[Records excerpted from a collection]
# # # # # # #

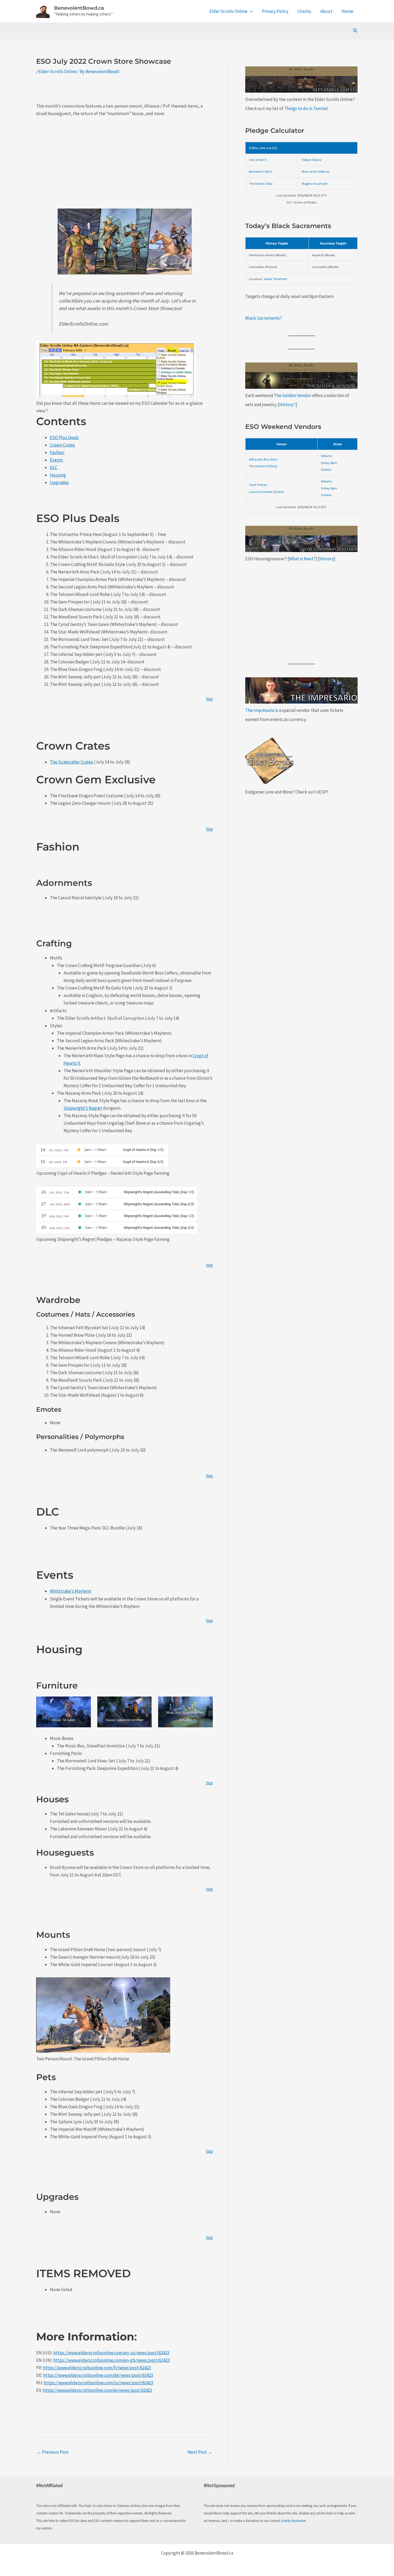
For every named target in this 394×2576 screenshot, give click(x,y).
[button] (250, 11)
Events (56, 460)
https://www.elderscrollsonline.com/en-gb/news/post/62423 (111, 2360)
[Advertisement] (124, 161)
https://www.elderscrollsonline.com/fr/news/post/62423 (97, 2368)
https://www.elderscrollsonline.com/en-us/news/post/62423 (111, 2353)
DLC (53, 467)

# # # # # # #

◆ **What to do**
Every record above must be given again exactly; drop the pictures.

◆ **Your response**
For every named target in this 394×2576 screenshot, give click(x,y).
[button] (250, 11)
Events (56, 460)
https://www.elderscrollsonline.com/en-gb/news/post/62423 (111, 2360)
[Advertisement] (124, 161)
https://www.elderscrollsonline.com/fr/news/post/62423 (97, 2368)
https://www.elderscrollsonline.com/en-us/news/post/62423 (111, 2353)
DLC (53, 467)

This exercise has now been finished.